AN ABSOLUTE BEGINNER’S STARTER GUIDE TO SCRIBUS
Guides for beginners need to be written by beginners. This document
filled a dark evening in a motorhome on the Devon coast after I had
produced my first newsletter. Scribus is free and not difficult to
learn at the beginner level. I found producing a document of mixed text
and pictures using Word could be difficult and this was much
easier.
Explanation. When I say click on an item in the menu bar like this
"window>layer" – layer is one of the options that will appear under
window on the menu bar below.
1. What’s a Desktop Publishing programme?

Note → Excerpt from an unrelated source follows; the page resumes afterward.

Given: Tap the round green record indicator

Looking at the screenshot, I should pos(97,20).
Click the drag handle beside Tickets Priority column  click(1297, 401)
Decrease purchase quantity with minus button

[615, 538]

It’s a specialist programme for production of leaflets, booklets and
the like. Once you have got the hang of it it provides a convenient way
to layout a page with any mixture of text and pictures. Unlike in Word
where changes on one page may affect the next, each page is a seperate
entity The programme is very clever and will do all sorts of things
but if you only want something simple it is still a good choice.
2. The most basic features.
a. Frames
You are presented with a blank sheet (of paper eventually) of any size
you choose (and can print) with the margins shown.
On this you place empty “text frames” and “image frames”. You do this by clicking on “insert” and one of the frames and then clicking on the page and drawing out a box with the mouse. The image frame is the one with the cross
You can resize or move these boxes as with other programmes. That
is, click anywhere on it to select it. Now hover the mouse over it.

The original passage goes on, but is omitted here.